■ **To do**:
A. Echo the passage of the quotations on nobility from "Nobility, without virtue, is" to "a rare being.".
B. For each statement below, say whether it agrees with the quotations on nobility, answering yes or no and quoting the deciding words: (i) The quotation attributed to Plato calls a generous mind the best kind of nobility. (ii) Jane Porter's quotation compares nobility without virtue to a gem without a setting. (iii) Colton's quotation says that nobility of birth always acts as a spur.
C. Carry on the collection of quotations on nobility from the point where it stops.

■ **Page**:
Nobility should be elective, not hereditary.

Zimmermann.

Noblest minds are easiest bent.

Homer.

All nobility in its beginnings was somebody’s natural superiority.

Emerson.

Nobility, without virtue, is a fine setting without a gem.

Jane Porter.

He who is lord of himself, and exists upon his own resources, is a noble but a rare being.

Sir E. Brydges.

O lady, nobility is thine, and thy form is the reflection of thy nature!

Euripides.

What is highest and noblest in man conceals itself.

Richter.

Nature makes all the noblemen; wealth, education, or pedigree never made one yet.

H. W. Shaw.

  • For he who is honest is noble,
  • Whatever his fortunes or birth.
  • Alice Cary.

  • We’ll shine in more substantial honours,
  • And to be noble we’ll be good.
  • Thomas Percy.

    Noble blood is an accident of fortune; noble actions characterize the great.

    Goldoni.

    Noble by birth, yet nobler by great deeds.

    Longfellow.

    The noblest character is stained by the addition of pride.

    Claudianus.

    If a man be endued with a generous mind, this is the best kind of nobility.

    Plato.

    A noble life crowned with heroic death rises above and outlives the pride and pomp and glory of the mightiest empire of the earth.

    James A. Garfield.

  • Be noble! and the nobleness that lives
  • In other men, sleeping, but never dead,
  • Will rise in majesty to meet thine own.
  • Lowell.

  • Howe’er it be, it seems to me,
  • ’Tis only noble to be good.
  • Kind hearts are more than coronets,
  • And simple faith than Norman blood.
  • Tennyson.

  • Fond man! though all the heroes of your line
  • Bedeck your halls, and round your galleries shine
  • In proud display; yet take this truth from me—
  • Virtue alone is true nobility!
  • Gifford.

  • Whene’er a noble deed is wrought,
  • Whene’er is spoken a noble thought,
  • Our hearts, in glad surprise,
  • To higher levels rise.
  • Longfellow.

  • Be good, sweet maid, and let who will be clever;
  • Do noble things, not dream them, all day long:
  • And so make life, death and that vast forever,
  • One grand, sweet song.
  • Charles Kingsley.

    Nobility of birth does not always ensure a corresponding nobility of mind; if it did, it would always act as a stimulus to noble actions; but it sometimes acts as a clog, rather than a spur.

    Colton.

    Of all vanities of fopperies, the vanity of high birth is the greatest. True nobility is derived from virtue, not from birth. Title, indeed, may be purchased, but virtue is the only coin that makes the bargain valid.

■ **Recorded information**:
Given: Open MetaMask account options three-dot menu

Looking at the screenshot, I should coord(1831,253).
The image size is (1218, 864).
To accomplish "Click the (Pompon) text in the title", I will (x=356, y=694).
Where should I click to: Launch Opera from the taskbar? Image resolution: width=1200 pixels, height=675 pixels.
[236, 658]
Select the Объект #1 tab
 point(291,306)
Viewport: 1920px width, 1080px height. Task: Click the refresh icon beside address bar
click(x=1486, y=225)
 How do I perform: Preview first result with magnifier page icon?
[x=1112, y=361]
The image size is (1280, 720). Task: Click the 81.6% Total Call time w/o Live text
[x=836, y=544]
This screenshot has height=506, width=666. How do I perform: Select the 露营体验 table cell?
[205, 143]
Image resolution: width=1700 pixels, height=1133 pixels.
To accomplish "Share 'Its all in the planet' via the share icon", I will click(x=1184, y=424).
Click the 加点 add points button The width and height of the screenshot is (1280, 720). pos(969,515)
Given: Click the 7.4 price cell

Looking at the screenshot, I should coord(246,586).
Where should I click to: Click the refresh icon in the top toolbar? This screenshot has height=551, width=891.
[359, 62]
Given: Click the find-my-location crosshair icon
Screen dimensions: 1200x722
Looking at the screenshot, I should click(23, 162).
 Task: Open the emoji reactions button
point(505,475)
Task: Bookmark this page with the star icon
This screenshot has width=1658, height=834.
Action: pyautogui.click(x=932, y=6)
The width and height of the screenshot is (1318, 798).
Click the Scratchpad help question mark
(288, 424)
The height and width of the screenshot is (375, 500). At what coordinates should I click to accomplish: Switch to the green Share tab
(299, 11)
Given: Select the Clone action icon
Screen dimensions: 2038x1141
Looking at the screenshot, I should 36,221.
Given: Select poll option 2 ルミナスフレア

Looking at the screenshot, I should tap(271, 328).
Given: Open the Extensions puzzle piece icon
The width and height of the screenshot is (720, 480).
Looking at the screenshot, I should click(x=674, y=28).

■ **The results**:
A.
Nobility, without virtue, is a fine setting without a gem.

Jane Porter.

He who is lord of himself, and exists upon his own resources, is a noble but a rare being.

B.
(i) Yes: "If a man be endued with a generous mind, this is the best kind of nobility."
(ii) No: "Nobility, without virtue, is a fine setting without a gem."
(iii) No: "but it sometimes acts as a clog, rather than a spur."

C.
    Burton.

  • Noble souls, through dust and heat,
  • Rise from disaster and defeat
  • The stronger;
  • And conscious still of the divine
  • Within them, lie on earth supine
  • No longer.
  • Longfellow.

    Nobility is a river that sets with a constant and undeviating current directly into the great Pacific Ocean of time; but, unlike all other rivers, it is more grand at its source than at its termination.

    Colton.

    Talent and worth are the only eternal grounds of distinction. To these the Almighty has affixed His everlasting patent of nobility. Knowledge and goodness,—these make degrees in heaven, and they must be the graduating scale of a true democracy.

    Miss Sedgwick.

    Nature’s noblemen are everywhere,—in town and out of town, gloved and rough-handed, rich and poor. Prejudice against a lord, because he is a lord, is losing the chance of finding a good fellow, as much as prejudice against a ploughman because he is a ploughman.

    Willis.

  • Vain-glorious man, when fluttering wind does blow
  • In his light wings, is lifted up to sky;
  • The scorn of knighthood and true chivalry,
  • To think, without desert of gentle deed
  • And noble worth, to be advanced high,
  • Such praise is shame, but honour, virtue’s meed,
  • Doth bear the fairest flower in honourable seed.
  • Spenser.

    We must have kings, we must have nobles; nature is always providing such in every society; only let us have the real instead of the titular. In every society some are born to rule, and some to advise. The chief is the chief all the world over, only not his cap and plume. It is only this dislike of the pretender which makes men sometimes unjust to the true and finished man.

    Emerson.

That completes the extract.